__Text excerpt__:
====
That’s the single most important thing two lawn care professionals agreed on when breaking down pre-emergent strategy, and it’s the thing most homeowners get wrong. You can buy the right product, apply it at the right rate, water it in correctly — and still get crabgrass because you were chasing “March 1st” instead of watching what the soil thermometer says.
A $10 meat thermometer with a probe tip. Three inches down. You want to apply pre-emergent two weeks before that reading consistently hits 55°F. That’s when crabgrass germinates.
With that out of the way: here’s how to pick the right product.
Answer These 3 Questions First
1. Are you applying on time, or running late? 2. Are you targeting spring weeds (crabgrass) or fall weeds (poa annua, henbit)? 3. Do you have commercial spray equipment, or a standard homeowner sprayer?
Your answers determine which of the three main pre-emergents you need.
The Products
Prodiamine — The Early-Season Workhorse
Prodiamine is the go-to for professionals doing large-scale crabgrass prevention in early spring. It’s available as a liquid concentrate and in granular 0-0-7 fertilizer blends you can pick up at Home Depot or Lowe’s.
====
__Extracted entries__:
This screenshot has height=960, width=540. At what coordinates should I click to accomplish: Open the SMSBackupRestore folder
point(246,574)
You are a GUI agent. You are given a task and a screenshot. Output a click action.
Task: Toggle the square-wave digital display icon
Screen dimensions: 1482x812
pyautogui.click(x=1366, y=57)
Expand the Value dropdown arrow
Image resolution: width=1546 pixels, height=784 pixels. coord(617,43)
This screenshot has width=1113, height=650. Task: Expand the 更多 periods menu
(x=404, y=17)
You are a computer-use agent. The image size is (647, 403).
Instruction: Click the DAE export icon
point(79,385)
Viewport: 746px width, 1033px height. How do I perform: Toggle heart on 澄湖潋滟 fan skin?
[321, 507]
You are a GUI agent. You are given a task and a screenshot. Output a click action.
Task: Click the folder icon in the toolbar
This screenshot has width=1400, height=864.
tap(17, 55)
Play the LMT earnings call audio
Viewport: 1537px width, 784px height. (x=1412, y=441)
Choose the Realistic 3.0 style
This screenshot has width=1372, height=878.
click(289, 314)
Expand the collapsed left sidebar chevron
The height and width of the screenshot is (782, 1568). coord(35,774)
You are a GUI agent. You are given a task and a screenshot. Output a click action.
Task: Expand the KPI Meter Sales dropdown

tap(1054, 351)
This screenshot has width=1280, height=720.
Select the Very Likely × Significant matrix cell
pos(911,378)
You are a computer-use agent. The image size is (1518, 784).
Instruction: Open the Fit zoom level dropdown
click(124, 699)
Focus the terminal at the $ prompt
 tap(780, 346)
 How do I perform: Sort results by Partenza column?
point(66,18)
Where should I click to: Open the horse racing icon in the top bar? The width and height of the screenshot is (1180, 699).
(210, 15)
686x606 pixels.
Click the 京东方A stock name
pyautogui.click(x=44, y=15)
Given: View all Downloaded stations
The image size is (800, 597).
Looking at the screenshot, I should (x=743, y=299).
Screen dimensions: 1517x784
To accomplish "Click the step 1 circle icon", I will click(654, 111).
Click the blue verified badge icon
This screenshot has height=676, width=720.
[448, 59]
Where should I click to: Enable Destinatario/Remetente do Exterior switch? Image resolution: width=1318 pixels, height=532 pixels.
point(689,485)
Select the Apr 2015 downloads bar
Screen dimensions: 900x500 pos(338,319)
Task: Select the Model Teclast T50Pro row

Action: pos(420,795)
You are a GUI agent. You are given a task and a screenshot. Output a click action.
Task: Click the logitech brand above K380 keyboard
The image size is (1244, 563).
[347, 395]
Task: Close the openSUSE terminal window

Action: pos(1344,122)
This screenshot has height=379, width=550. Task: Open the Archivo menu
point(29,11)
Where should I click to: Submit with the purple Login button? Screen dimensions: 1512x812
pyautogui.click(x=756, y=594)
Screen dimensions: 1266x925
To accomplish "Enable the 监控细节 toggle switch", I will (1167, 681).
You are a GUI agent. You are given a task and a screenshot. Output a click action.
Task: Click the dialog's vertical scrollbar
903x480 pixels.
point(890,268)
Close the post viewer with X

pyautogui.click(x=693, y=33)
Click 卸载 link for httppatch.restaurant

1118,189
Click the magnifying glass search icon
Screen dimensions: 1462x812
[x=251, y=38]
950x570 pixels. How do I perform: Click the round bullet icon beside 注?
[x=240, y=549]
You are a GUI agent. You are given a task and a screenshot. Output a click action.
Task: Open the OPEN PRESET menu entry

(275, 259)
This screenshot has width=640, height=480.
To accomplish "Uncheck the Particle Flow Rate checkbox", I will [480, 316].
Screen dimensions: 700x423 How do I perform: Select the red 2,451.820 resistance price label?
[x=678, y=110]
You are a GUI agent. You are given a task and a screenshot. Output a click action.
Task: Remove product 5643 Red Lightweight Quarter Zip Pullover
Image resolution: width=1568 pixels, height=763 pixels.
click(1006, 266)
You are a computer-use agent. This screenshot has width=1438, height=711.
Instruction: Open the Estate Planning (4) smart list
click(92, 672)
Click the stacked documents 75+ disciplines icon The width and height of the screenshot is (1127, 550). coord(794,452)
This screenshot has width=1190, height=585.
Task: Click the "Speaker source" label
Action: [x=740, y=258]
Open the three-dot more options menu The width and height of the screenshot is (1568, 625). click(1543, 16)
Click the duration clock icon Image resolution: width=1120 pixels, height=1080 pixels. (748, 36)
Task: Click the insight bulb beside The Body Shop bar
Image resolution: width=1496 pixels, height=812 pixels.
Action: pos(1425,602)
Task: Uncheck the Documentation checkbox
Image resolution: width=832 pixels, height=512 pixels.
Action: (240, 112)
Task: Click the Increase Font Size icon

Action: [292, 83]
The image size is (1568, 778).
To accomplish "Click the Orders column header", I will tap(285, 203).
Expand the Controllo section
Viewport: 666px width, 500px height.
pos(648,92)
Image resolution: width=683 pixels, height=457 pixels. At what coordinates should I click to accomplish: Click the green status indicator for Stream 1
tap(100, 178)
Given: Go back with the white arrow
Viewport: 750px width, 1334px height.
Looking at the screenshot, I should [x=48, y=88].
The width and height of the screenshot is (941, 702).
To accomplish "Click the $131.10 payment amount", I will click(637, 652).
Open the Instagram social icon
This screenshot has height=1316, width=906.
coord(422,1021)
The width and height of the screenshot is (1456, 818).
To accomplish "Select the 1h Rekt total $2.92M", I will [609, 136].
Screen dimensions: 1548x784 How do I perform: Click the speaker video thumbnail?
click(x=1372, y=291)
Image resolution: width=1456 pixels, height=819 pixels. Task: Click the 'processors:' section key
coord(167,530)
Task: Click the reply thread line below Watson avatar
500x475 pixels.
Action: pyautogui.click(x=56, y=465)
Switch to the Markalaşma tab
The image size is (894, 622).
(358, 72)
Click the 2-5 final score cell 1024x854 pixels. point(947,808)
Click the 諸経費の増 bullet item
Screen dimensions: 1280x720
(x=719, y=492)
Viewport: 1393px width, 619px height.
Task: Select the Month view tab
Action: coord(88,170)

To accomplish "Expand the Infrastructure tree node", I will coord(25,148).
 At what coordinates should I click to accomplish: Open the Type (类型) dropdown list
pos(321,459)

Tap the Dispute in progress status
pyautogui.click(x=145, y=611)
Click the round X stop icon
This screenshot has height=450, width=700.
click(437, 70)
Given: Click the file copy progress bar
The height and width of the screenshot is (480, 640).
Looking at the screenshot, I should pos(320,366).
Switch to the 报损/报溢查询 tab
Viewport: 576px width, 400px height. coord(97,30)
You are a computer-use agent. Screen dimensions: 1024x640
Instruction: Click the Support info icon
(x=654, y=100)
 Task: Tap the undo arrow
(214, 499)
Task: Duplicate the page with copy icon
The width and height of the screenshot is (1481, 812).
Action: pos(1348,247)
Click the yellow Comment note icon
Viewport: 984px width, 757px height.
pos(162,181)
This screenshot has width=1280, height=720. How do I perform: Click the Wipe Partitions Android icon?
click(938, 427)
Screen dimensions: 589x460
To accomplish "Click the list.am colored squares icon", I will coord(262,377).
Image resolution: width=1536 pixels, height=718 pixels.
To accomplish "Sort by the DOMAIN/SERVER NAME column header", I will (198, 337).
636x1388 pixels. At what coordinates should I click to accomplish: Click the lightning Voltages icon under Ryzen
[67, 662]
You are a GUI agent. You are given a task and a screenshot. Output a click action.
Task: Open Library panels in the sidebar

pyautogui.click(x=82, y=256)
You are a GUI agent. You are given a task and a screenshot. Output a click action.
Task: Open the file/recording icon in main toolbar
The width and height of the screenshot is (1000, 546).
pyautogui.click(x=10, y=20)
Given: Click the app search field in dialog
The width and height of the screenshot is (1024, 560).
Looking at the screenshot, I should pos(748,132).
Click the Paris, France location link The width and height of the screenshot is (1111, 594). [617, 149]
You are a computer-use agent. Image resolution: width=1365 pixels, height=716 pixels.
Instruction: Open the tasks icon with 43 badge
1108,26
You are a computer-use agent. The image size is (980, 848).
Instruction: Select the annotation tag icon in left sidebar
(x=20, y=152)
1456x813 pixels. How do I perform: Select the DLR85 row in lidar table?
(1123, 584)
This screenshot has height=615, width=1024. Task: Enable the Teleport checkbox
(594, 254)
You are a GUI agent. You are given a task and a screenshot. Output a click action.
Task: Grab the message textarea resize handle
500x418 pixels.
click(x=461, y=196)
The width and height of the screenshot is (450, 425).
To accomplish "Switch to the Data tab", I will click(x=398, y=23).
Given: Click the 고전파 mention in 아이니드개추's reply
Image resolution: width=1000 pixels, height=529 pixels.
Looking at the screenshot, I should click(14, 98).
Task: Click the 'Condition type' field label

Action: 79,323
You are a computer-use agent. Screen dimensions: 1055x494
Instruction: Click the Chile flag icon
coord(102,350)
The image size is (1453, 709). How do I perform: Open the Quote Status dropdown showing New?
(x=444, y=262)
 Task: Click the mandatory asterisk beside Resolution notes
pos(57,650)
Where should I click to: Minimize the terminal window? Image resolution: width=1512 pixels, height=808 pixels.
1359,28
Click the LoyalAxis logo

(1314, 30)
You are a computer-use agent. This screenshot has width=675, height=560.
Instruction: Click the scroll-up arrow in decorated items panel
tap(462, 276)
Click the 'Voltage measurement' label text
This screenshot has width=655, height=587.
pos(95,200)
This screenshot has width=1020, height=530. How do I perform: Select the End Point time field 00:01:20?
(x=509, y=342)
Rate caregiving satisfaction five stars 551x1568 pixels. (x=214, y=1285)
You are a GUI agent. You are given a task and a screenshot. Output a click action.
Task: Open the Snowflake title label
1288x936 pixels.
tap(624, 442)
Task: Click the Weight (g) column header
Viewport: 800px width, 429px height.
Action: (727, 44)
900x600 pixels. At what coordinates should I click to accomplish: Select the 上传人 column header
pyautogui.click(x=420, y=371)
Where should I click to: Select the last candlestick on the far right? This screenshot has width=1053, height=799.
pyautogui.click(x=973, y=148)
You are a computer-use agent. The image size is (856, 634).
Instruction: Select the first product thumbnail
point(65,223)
====
__Exercise directions__:
Write the next part of the text on choosing a lawn pre-emergent, picking up after its last sentence. The entries were taken from a different source than the lawn care text.

__Answer for this exercise__:
The key advantage: prodiamine doesn’t leach deep into the soil the way dithiopyr does. It forms a stable barrier in the upper inch or two, and heavy rain is less likely to compromise it. You can also apply it very early — when soil temps are in the 35–45°F range — because it’s microbial breakdown that degrades it, and microbes are barely active in cold soil. The product just sits there waiting for the right temperature to matter.
One professional’s exact words on timing: “I put the prodiamine down early spring March or April, ground temperatures are around 35 to 45 degrees, and I’ll let it sit there — since it’s the microbes that break this product down and when it’s really cold like that the microbes really aren’t awake, that product’s just going to sit there until the ground temperatures hit that 55 degrees.”
The trade-off for homeowners: the liquid concentrate is thick and gummy. It will clog a standard handheld sprayer. If you’re going the liquid route, you need decent equipment. Most homeowners are better served by the granular form, which spreads like fertilizer and activates when you water it in.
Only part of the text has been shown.